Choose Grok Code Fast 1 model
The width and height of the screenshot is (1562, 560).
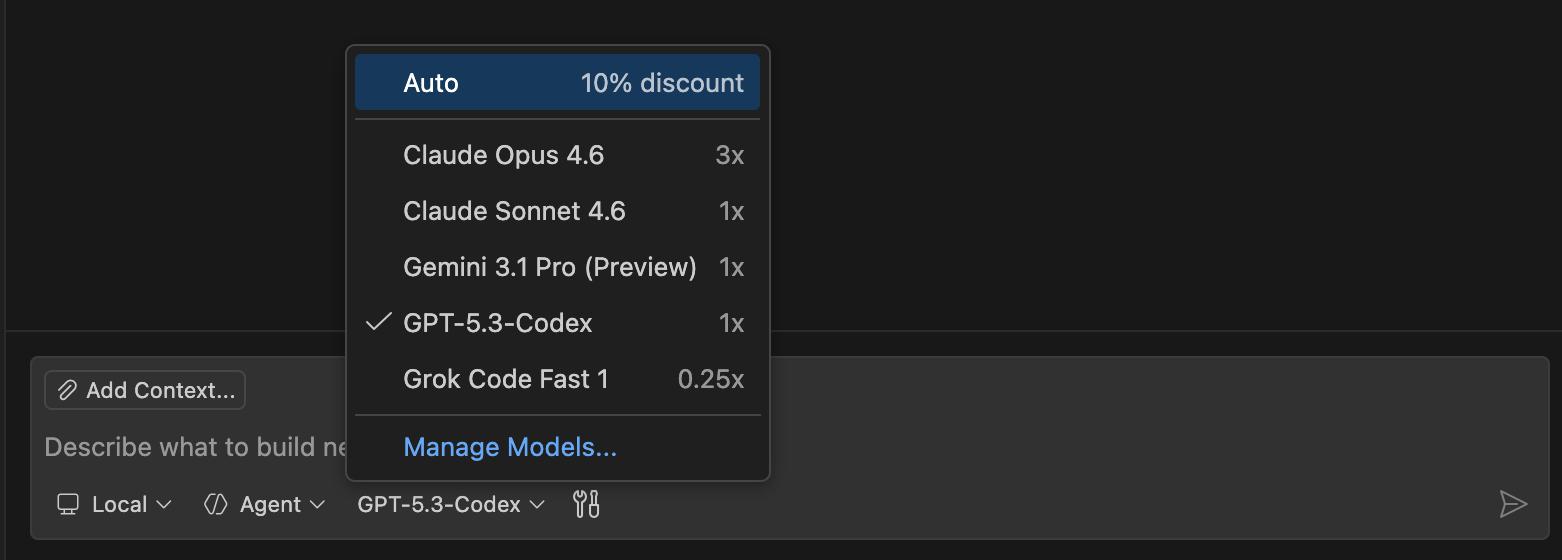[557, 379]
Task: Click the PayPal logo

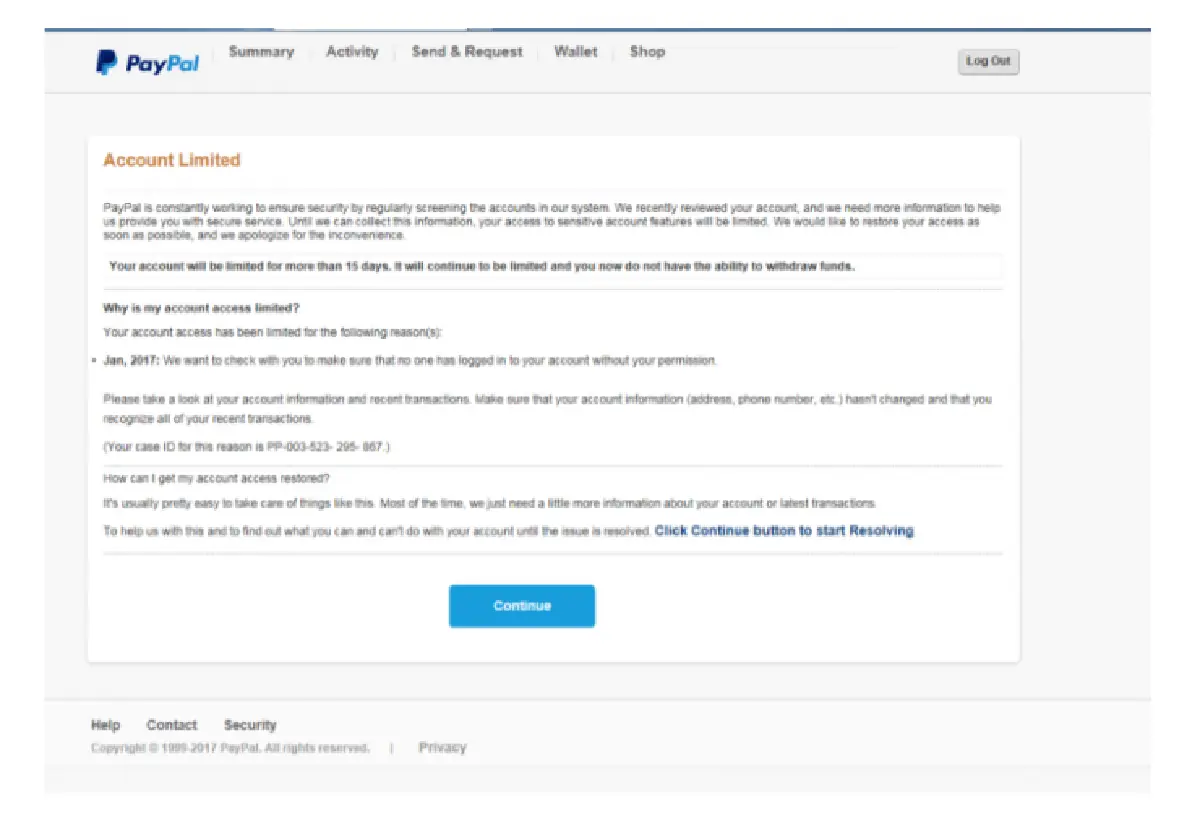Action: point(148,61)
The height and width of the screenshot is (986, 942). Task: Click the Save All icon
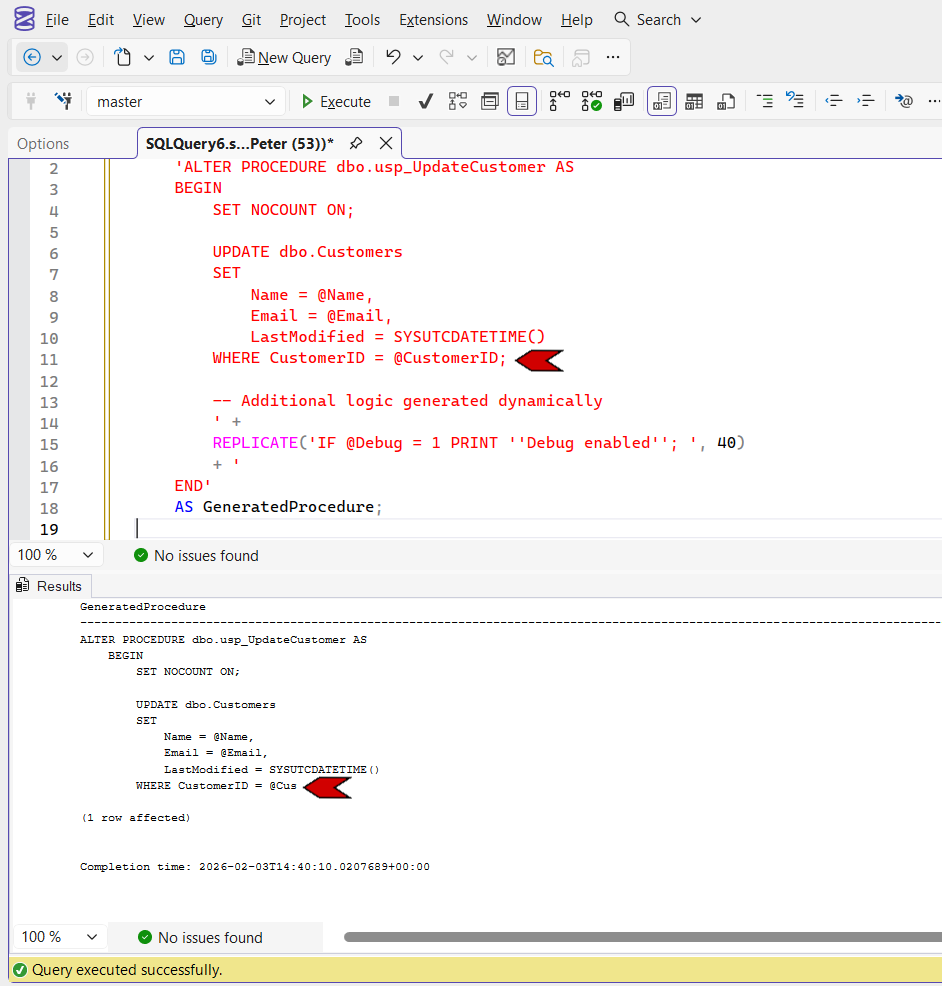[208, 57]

:::::

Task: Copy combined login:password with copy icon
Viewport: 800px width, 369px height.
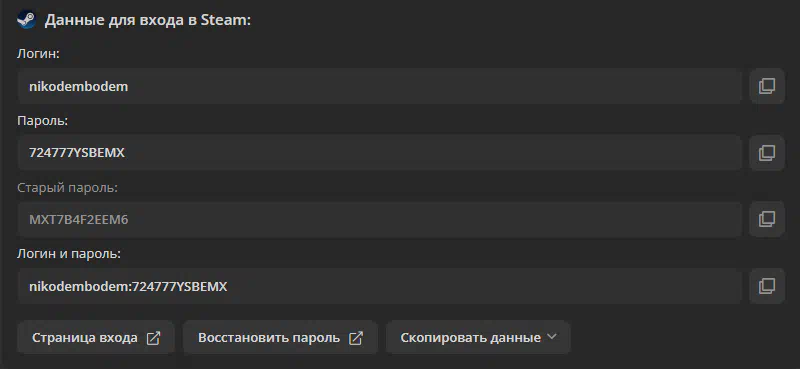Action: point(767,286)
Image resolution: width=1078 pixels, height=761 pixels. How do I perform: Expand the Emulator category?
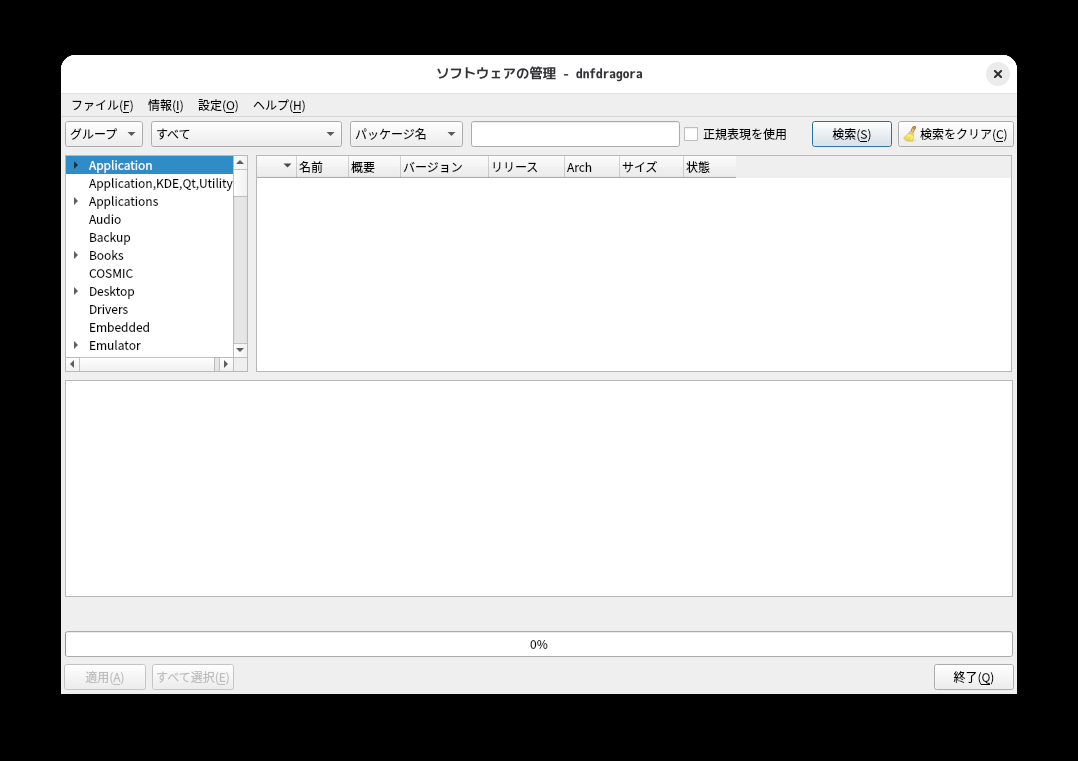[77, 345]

:::::

* _Written problem_
Pick out every line of the items that contains the word "Click", and copy each such line in full.

* _Solution to the exercise_
Task: Click the PayPal logo
The height and width of the screenshot is (986, 942). Task: Click the Save All icon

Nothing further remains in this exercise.